Action item:
Extract each line of the records below that contains the string "scale".

Dataset excerpts:
-------

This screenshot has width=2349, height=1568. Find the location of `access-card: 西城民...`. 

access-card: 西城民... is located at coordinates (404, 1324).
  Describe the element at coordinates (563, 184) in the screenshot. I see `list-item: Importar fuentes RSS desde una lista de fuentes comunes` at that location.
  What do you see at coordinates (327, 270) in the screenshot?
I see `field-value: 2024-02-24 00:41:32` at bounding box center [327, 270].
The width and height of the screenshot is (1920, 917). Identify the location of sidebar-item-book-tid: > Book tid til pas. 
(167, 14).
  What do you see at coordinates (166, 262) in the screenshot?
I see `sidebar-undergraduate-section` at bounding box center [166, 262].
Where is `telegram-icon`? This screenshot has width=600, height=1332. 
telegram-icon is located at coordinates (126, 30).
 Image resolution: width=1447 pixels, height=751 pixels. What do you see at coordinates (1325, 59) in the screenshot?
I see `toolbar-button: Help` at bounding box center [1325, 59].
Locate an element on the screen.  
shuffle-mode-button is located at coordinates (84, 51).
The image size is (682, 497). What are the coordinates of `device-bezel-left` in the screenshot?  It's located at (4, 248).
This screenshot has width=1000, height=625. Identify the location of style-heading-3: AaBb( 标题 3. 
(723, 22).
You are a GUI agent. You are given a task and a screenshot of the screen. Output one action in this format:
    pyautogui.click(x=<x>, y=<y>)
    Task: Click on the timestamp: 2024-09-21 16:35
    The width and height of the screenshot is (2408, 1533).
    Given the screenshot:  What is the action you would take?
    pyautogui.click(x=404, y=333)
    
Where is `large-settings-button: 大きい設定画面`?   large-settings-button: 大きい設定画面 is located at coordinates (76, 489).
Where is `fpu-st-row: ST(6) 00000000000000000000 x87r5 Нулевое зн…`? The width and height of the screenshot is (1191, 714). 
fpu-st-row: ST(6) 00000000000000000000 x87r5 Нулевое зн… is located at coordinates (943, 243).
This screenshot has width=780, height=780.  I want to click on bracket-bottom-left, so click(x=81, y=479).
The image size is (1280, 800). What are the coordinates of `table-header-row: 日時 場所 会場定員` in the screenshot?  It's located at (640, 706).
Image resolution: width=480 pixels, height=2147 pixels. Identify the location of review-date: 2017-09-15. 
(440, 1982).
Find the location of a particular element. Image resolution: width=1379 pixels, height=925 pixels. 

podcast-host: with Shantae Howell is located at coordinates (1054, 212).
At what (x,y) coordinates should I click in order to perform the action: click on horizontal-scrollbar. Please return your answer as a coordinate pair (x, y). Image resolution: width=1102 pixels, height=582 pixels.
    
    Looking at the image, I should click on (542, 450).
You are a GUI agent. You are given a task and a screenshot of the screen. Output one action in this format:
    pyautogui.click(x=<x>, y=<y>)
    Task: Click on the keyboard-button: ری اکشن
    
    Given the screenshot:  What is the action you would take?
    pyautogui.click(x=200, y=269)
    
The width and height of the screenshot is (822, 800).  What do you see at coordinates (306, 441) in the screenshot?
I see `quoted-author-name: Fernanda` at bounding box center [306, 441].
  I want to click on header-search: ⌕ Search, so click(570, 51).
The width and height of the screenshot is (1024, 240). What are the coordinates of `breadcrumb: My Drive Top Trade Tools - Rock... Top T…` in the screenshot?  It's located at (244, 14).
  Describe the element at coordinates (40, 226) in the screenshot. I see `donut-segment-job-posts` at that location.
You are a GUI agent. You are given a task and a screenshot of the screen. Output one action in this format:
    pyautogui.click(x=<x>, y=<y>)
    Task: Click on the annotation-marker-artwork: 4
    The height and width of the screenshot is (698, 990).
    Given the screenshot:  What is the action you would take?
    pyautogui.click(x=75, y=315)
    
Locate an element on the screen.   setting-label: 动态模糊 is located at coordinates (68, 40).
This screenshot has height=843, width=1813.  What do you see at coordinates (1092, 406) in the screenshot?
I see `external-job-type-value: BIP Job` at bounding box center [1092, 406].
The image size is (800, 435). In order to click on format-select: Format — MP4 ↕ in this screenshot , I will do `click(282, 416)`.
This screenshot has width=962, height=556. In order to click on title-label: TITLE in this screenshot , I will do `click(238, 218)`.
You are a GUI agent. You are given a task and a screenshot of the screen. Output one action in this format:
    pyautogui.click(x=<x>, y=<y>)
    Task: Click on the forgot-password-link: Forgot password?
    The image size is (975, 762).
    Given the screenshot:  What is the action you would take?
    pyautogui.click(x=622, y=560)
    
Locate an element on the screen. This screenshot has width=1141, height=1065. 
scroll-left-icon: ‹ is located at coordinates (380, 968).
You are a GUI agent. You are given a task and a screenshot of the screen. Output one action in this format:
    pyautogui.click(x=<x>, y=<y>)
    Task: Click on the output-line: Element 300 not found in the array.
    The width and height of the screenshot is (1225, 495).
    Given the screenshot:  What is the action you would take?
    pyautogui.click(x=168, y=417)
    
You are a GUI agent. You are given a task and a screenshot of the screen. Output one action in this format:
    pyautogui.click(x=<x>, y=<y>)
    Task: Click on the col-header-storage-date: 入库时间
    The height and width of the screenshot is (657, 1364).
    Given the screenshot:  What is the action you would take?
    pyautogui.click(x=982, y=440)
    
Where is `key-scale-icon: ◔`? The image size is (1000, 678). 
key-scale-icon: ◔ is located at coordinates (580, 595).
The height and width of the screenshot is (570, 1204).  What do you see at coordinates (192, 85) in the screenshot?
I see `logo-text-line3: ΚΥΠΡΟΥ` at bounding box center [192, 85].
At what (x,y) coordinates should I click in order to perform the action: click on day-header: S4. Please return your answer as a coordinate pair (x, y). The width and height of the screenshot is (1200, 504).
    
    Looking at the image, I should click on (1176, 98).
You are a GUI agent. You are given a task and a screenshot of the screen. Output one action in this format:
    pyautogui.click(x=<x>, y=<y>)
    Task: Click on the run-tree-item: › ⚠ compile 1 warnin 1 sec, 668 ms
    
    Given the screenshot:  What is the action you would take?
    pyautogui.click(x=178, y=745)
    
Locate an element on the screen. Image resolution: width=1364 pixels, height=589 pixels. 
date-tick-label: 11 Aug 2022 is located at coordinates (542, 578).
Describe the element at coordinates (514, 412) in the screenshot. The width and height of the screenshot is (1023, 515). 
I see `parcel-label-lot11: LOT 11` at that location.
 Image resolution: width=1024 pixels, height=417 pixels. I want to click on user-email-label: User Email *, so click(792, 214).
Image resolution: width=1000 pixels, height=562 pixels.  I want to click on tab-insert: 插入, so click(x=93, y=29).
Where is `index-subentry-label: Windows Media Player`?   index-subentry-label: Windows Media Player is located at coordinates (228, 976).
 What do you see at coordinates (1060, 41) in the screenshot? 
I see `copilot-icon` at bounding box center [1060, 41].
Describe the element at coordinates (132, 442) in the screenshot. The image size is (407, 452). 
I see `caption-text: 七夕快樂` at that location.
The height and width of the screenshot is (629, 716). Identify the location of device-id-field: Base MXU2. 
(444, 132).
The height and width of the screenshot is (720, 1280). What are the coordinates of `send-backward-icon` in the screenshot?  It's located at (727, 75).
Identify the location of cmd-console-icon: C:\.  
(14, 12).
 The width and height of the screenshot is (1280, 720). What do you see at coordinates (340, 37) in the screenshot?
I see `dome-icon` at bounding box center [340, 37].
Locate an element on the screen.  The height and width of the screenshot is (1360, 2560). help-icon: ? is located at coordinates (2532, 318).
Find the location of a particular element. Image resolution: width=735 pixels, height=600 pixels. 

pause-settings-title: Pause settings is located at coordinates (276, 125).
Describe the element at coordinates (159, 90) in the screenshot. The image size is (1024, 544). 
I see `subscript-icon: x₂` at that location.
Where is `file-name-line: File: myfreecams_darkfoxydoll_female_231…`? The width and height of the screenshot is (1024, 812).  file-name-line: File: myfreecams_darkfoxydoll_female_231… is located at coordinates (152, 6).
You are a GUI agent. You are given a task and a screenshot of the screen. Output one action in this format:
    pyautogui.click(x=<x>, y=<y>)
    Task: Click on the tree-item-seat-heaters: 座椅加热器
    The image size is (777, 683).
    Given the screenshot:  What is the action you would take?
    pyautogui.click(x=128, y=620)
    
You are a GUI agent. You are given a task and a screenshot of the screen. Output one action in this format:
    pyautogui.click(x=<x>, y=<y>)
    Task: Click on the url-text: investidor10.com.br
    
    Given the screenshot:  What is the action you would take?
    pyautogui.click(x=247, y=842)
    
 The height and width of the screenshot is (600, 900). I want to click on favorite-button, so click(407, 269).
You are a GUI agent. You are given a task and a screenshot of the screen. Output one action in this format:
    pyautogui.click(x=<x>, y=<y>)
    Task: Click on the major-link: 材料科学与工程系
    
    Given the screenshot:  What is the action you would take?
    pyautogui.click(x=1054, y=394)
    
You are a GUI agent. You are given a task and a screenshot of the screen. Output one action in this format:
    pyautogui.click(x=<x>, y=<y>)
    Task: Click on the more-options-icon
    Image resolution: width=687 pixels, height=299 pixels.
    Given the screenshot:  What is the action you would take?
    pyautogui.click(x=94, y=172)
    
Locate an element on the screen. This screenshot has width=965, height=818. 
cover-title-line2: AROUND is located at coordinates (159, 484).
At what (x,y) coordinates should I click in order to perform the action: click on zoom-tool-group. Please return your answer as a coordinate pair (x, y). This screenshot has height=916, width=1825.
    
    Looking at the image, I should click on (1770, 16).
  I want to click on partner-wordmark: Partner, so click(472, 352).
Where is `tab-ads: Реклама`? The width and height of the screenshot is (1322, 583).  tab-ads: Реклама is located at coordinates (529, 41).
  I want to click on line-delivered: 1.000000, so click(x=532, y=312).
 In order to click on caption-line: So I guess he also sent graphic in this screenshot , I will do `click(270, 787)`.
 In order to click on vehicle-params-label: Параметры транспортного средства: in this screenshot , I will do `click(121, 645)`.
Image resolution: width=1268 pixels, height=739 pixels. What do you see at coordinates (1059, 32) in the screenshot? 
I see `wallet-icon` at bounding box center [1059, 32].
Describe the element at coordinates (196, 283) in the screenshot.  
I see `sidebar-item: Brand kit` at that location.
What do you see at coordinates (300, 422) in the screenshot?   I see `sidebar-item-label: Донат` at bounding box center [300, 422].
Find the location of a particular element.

-------

Task solution:
Where is `key-scale-icon: ◔`? The image size is (1000, 678). 
key-scale-icon: ◔ is located at coordinates (580, 595).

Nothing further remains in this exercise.